HR-8620-119
Referred to the House Committee on Energy and Commerce.
Sponsored by Robert Menendez (D-NJ)
What it does
This bill would amend the Developmental Disabilities Assistance and Bill of Rights Act of 2000 to establish a national, toll-free, 24/7 hotline for caregivers of individuals with developmental disabilities. The hotline would provide emotional support, information, crisis intervention, and referrals to local, state, and federal resources. It would authorize $10 million per year from fiscal years 2027 through 2032, to be administered by the Secretary of Health and Human Services directly or through a grant or contract with a qualifying nonprofit organization.
Who benefits
Family caregivers and household members of individuals with developmental disabilities — estimated at over 4 million unpaid caregivers nationally. Individuals with developmental disabilities themselves, who may receive better care if their caregivers have access to support and resources. Community-based nonprofit organizations that could receive federal grants or contracts to operate the hotline. Peer support workers who would be employed by the hotline. Underserved and non-English-speaking caregiver communities, who would benefit from the bill's requirement for culturally and linguistically appropriate services.
Who is hurt
Taxpayers who fund the $10 million annual authorization.
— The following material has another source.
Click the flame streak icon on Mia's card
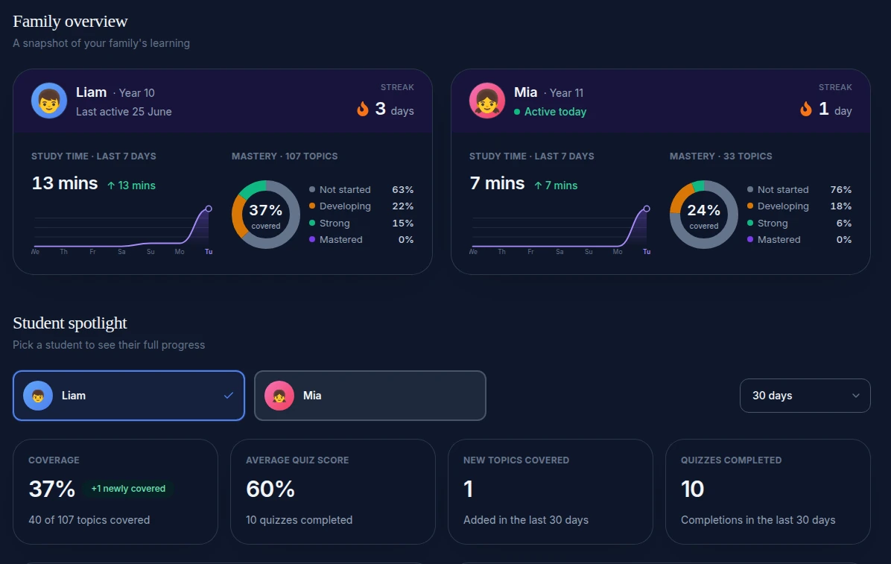 coord(806,109)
Competing nonprofit organizations that do not meet the eligibility criteria (national reach, experience with state-by-state systems) and would be excluded from grant consideration. Caregivers of individuals with disabilities not classified as "developmental" (e.g., acquired brain injuries, age-related conditions) who would not be served by this specific hotline. Existing caregiver support programs that may face indirect competition for federal attention or funding.
Supporters argue
Supporters argue that family caregivers of individuals with developmental disabilities face disproportionately high rates of depression, anxiety, and burnout — with research showing caregiver stress levels comparable to those of people with chronic illness. They contend that no dedicated, nationally coordinated hotline currently exists for this population, leaving millions of caregivers without a consistent point of contact for crisis support or resource navigation. The bill's requirement for peer-to-peer staff, culturally appropriate services, and real-time referrals addresses documented gaps in caregiver infrastructure at a relatively modest cost of $10 million annually.
Opponents argue
Opponents argue that the federal government already funds multiple caregiver support programs — including through the Older Americans Act, the RAISE Family Caregivers Act, and Medicaid home and community-based services — and that creating a new standalone hotline risks duplicating existing infrastructure rather than strengthening it. They contend that $60 million over six years could be more effectively directed to expanding direct services, respite care, or state-level support systems that have demonstrated outcomes, and that a hotline's effectiveness at reducing caregiver burnout or improving care quality has limited empirical support in the developmental disabilities context specifically.